Exercise directions.
Restate all entries exactly.

Input material.
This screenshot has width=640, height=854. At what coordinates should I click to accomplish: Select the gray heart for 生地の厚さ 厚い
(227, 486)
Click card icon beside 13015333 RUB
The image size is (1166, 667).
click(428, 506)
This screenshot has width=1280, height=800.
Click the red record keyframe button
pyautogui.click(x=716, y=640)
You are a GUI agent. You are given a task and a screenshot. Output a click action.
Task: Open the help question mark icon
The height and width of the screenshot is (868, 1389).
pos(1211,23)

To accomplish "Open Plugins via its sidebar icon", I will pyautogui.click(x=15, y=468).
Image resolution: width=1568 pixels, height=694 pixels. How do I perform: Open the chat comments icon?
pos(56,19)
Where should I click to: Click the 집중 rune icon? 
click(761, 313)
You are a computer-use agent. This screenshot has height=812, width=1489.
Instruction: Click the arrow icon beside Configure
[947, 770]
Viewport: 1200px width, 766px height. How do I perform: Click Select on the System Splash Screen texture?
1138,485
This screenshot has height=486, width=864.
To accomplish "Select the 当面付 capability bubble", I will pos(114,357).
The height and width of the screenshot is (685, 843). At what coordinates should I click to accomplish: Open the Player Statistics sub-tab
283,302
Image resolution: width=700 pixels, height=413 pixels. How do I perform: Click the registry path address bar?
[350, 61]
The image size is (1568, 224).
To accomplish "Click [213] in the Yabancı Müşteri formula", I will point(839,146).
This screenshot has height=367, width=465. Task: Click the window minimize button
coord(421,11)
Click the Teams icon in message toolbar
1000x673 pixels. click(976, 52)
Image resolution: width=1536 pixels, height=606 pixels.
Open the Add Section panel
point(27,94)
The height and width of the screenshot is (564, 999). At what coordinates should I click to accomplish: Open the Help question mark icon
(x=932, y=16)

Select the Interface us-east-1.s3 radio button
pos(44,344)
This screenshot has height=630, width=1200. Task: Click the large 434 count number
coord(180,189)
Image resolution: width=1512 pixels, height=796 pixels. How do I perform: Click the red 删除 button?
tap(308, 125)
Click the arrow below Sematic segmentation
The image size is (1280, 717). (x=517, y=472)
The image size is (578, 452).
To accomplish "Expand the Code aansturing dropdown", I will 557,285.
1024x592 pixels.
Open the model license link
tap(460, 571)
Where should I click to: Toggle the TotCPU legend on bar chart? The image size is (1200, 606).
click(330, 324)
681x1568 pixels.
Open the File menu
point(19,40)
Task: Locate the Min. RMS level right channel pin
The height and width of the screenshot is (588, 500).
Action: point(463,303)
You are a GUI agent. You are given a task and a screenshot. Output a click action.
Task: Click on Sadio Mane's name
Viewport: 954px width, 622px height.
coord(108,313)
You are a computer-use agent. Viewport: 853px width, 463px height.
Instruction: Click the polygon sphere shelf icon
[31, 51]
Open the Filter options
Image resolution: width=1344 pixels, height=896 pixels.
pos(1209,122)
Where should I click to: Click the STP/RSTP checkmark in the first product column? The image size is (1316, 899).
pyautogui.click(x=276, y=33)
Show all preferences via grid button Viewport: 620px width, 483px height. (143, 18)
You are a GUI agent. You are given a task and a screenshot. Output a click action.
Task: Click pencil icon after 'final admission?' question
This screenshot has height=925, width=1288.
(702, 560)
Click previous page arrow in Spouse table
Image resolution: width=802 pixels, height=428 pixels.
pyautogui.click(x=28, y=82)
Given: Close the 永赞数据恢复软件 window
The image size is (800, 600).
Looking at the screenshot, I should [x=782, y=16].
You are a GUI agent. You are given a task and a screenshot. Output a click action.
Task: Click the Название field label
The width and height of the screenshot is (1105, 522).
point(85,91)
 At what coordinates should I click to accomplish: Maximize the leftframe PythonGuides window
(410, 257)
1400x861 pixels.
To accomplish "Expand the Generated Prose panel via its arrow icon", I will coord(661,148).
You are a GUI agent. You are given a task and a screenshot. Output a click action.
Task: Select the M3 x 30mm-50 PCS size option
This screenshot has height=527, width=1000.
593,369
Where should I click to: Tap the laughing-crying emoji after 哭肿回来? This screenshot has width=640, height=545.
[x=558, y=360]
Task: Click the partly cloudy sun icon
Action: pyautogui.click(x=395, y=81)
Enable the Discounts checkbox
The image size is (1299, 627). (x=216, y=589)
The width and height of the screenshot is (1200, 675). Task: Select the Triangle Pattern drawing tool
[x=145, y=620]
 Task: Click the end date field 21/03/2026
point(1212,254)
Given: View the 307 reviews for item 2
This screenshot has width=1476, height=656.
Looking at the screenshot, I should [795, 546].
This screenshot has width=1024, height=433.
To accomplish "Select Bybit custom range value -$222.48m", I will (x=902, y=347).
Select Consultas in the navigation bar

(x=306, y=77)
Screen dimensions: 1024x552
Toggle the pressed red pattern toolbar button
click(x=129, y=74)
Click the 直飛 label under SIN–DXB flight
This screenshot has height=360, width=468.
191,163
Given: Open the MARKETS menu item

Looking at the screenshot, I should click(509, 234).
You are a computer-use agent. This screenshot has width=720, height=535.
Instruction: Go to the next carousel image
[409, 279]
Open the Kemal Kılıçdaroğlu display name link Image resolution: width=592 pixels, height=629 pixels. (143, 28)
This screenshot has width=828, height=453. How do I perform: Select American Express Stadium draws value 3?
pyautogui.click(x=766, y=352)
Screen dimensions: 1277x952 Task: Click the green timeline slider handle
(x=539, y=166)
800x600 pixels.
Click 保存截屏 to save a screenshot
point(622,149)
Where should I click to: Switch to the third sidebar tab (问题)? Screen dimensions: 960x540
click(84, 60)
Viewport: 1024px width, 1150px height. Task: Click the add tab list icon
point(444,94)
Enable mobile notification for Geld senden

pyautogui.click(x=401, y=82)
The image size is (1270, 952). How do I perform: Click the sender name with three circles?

Result for this task.
This screenshot has width=640, height=854. At what coordinates should I click to accomplish: Select the gray heart for 生地の厚さ 厚い
(227, 486)
Click card icon beside 13015333 RUB
The image size is (1166, 667).
click(428, 506)
This screenshot has width=1280, height=800.
Click the red record keyframe button
pyautogui.click(x=716, y=640)
You are a GUI agent. You are given a task and a screenshot. Output a click action.
Task: Open the help question mark icon
The height and width of the screenshot is (868, 1389).
pos(1211,23)

To accomplish "Open Plugins via its sidebar icon", I will pyautogui.click(x=15, y=468).
Image resolution: width=1568 pixels, height=694 pixels. How do I perform: Open the chat comments icon?
pos(56,19)
Where should I click to: Click the 집중 rune icon? 
click(761, 313)
You are a computer-use agent. This screenshot has height=812, width=1489.
Instruction: Click the arrow icon beside Configure
[947, 770]
Viewport: 1200px width, 766px height. How do I perform: Click Select on the System Splash Screen texture?
1138,485
This screenshot has height=486, width=864.
To accomplish "Select the 当面付 capability bubble", I will pos(114,357).
The height and width of the screenshot is (685, 843). At what coordinates should I click to accomplish: Open the Player Statistics sub-tab
283,302
Image resolution: width=700 pixels, height=413 pixels. How do I perform: Click the registry path address bar?
[350, 61]
The image size is (1568, 224).
To accomplish "Click [213] in the Yabancı Müşteri formula", I will point(839,146).
This screenshot has height=367, width=465. Task: Click the window minimize button
coord(421,11)
Click the Teams icon in message toolbar
1000x673 pixels. click(976, 52)
Image resolution: width=1536 pixels, height=606 pixels.
Open the Add Section panel
point(27,94)
The height and width of the screenshot is (564, 999). At what coordinates should I click to accomplish: Open the Help question mark icon
(x=932, y=16)

Select the Interface us-east-1.s3 radio button
pos(44,344)
This screenshot has height=630, width=1200. Task: Click the large 434 count number
coord(180,189)
Image resolution: width=1512 pixels, height=796 pixels. How do I perform: Click the red 删除 button?
tap(308, 125)
Click the arrow below Sematic segmentation
The image size is (1280, 717). (x=517, y=472)
The image size is (578, 452).
To accomplish "Expand the Code aansturing dropdown", I will 557,285.
1024x592 pixels.
Open the model license link
tap(460, 571)
Where should I click to: Toggle the TotCPU legend on bar chart? The image size is (1200, 606).
click(330, 324)
681x1568 pixels.
Open the File menu
point(19,40)
Task: Locate the Min. RMS level right channel pin
The height and width of the screenshot is (588, 500).
Action: point(463,303)
You are a GUI agent. You are given a task and a screenshot. Output a click action.
Task: Click on Sadio Mane's name
Viewport: 954px width, 622px height.
coord(108,313)
You are a computer-use agent. Viewport: 853px width, 463px height.
Instruction: Click the polygon sphere shelf icon
[31, 51]
Open the Filter options
Image resolution: width=1344 pixels, height=896 pixels.
pos(1209,122)
Where should I click to: Click the STP/RSTP checkmark in the first product column? The image size is (1316, 899).
pyautogui.click(x=276, y=33)
Show all preferences via grid button Viewport: 620px width, 483px height. (143, 18)
You are a GUI agent. You are given a task and a screenshot. Output a click action.
Task: Click pencil icon after 'final admission?' question
This screenshot has height=925, width=1288.
(702, 560)
Click previous page arrow in Spouse table
Image resolution: width=802 pixels, height=428 pixels.
pyautogui.click(x=28, y=82)
Given: Close the 永赞数据恢复软件 window
The image size is (800, 600).
Looking at the screenshot, I should [x=782, y=16].
You are a GUI agent. You are given a task and a screenshot. Output a click action.
Task: Click the Название field label
The width and height of the screenshot is (1105, 522).
point(85,91)
 At what coordinates should I click to accomplish: Maximize the leftframe PythonGuides window
(410, 257)
1400x861 pixels.
To accomplish "Expand the Generated Prose panel via its arrow icon", I will coord(661,148).
You are a GUI agent. You are given a task and a screenshot. Output a click action.
Task: Select the M3 x 30mm-50 PCS size option
This screenshot has height=527, width=1000.
593,369
Where should I click to: Tap the laughing-crying emoji after 哭肿回来? This screenshot has width=640, height=545.
[x=558, y=360]
Task: Click the partly cloudy sun icon
Action: pyautogui.click(x=395, y=81)
Enable the Discounts checkbox
The image size is (1299, 627). (x=216, y=589)
The width and height of the screenshot is (1200, 675). Task: Select the Triangle Pattern drawing tool
[x=145, y=620]
 Task: Click the end date field 21/03/2026
point(1212,254)
Given: View the 307 reviews for item 2
This screenshot has width=1476, height=656.
Looking at the screenshot, I should [795, 546].
This screenshot has width=1024, height=433.
To accomplish "Select Bybit custom range value -$222.48m", I will (x=902, y=347).
Select Consultas in the navigation bar

(x=306, y=77)
Screen dimensions: 1024x552
Toggle the pressed red pattern toolbar button
click(x=129, y=74)
Click the 直飛 label under SIN–DXB flight
This screenshot has height=360, width=468.
191,163
Given: Open the MARKETS menu item

Looking at the screenshot, I should click(509, 234).
You are a computer-use agent. This screenshot has width=720, height=535.
Instruction: Go to the next carousel image
[409, 279]
Open the Kemal Kılıçdaroğlu display name link Image resolution: width=592 pixels, height=629 pixels. (143, 28)
This screenshot has width=828, height=453. How do I perform: Select American Express Stadium draws value 3?
pyautogui.click(x=766, y=352)
Screen dimensions: 1277x952 Task: Click the green timeline slider handle
(x=539, y=166)
800x600 pixels.
Click 保存截屏 to save a screenshot
point(622,149)
Where should I click to: Switch to the third sidebar tab (问题)? Screen dimensions: 960x540
click(84, 60)
Viewport: 1024px width, 1150px height. Task: Click the add tab list icon
point(444,94)
Enable mobile notification for Geld senden

pyautogui.click(x=401, y=82)
The image size is (1270, 952). How do I perform: Click the sender name with three circles?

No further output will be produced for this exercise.